Recording advertisements and product endorsements can be lucrative work for celebrities and influencers. But is it too much like hard work? That’s what US firm Veritone is betting. Today, the company is launching a new platform called Marvel.AI that will let creators, media figures, and others generate deepfake clones of their voice to license as they wish.
“People want to do these deals but they don’t have enough time to go into a studio and produce the content,” Veritone president Ryan Steelberg tells The Verge. “Digital influencers, athletes, celebrities, and actors: this is a huge asset that’s part of their brand.”
With Marvel.AI, he says, anyone can create a realistic copy of their voice and deploy it as they see fit. While celebrity Y is sleeping, their voice might be out and about, recording radio spots, reading audiobooks, and much more. Steelberg says the platform will even be able to resurrect the voices of the dead, using archive recordings to train AI models.
“Whoever has the copyright to those voices, we will work with them to bring them to the marketplace,” he says. “That will be up to the rightsholder and what they feel is appropriate, but hypothetically, yes, you could have Walter Cronkite reading the nightly news again.”
Speech synthesis has improved rapidly in recent years, with machine learning techniques enabling the creation of ever-more realistic voices. (Just think about the difference between how Apple’s Siri sounded when it launched in 2011 and how it sounds now.) Many big tech firms like Amazon offer off-the-shelf text-to-speech models that generate voices at scale that are robotic but not unpleasant. But new companies are also making boutique voice clones that sound like specific individuals, and the results can be near-indistinguishable from the real thing. Just listen to this voice clone of podcaster Joe Rogan, for example.
It’s this leap forward in quality that motivated Veritone to create Marvel.AI, says Steelberg, as well as the potential for synthetic speech to dovetail with the firm’s existing businesses.
Veritone places more than 75,000 ads in podcasts monthly
Although Veritone markets itself as an “AI company,” a big part of its revenue apparently comes from old-school advertising and content licensing. As Steelberg explains, its advertising subsidiary Veritone One is heavily invested in the podcast space, and every month places more than 75,000 “ad integrations” with influencers. “It’s mostly native integrations, like product placements,” he says. “It’s getting the talent to voice sponsorships and commercials. That’s extremely effective but very expensive and time consuming.”

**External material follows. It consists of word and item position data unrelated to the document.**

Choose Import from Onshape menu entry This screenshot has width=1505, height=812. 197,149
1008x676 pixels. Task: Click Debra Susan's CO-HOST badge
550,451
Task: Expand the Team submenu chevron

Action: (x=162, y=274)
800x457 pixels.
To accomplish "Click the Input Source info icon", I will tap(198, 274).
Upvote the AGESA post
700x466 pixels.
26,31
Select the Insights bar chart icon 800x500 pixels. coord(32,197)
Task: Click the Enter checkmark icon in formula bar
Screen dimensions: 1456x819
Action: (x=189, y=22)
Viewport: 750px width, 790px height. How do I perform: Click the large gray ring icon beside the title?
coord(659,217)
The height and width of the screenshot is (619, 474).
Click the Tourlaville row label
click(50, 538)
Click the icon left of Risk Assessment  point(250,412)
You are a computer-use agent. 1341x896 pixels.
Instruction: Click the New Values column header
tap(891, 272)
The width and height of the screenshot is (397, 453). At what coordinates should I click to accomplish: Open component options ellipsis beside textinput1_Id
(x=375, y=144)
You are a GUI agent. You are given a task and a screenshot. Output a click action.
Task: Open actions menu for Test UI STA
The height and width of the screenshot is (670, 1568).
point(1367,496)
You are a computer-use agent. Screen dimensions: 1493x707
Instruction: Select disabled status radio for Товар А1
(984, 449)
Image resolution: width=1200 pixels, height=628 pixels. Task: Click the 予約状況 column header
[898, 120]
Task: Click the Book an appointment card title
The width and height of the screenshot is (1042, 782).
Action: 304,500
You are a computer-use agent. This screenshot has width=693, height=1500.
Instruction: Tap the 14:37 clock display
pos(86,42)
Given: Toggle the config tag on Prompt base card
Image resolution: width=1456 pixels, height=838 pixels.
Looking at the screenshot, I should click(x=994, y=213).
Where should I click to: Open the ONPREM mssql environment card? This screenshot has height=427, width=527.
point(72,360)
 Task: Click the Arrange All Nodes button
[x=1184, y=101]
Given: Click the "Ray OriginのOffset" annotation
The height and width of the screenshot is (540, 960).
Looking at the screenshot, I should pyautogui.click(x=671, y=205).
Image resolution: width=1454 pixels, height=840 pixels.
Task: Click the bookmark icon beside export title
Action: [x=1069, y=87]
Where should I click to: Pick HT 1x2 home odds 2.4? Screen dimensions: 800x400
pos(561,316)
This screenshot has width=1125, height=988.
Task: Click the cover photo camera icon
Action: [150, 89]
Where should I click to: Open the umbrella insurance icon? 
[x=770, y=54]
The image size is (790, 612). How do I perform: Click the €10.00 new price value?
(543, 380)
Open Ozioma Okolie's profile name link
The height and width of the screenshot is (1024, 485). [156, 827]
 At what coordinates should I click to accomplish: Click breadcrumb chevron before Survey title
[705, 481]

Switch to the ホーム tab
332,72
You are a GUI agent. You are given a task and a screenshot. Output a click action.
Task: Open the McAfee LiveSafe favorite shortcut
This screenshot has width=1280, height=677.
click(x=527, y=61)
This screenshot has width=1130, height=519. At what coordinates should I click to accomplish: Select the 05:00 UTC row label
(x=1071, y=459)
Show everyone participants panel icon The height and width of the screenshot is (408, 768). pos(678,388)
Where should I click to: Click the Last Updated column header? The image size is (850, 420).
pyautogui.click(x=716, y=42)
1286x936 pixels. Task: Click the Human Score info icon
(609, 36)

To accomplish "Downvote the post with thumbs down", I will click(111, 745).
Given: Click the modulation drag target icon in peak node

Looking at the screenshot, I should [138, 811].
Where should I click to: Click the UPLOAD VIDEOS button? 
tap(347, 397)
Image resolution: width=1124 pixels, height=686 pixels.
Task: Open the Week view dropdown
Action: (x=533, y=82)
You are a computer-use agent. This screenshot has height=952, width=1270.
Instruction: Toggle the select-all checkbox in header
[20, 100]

Another part of the firm, Veritone Licensing, licenses video from a number of major archives. These include archives owned by broadcasters like CBS and CNN and sports organizations like the NCAA and US Open. “When you see the Apollo moon landing footage show up in movies, or Tiger words content in a Nike commercial, all that’s coming through Veritone,” says Steelberg. It’s this experience with licensing and advertising that will give Veritone the edge over AI startups focusing purely on technology, he says.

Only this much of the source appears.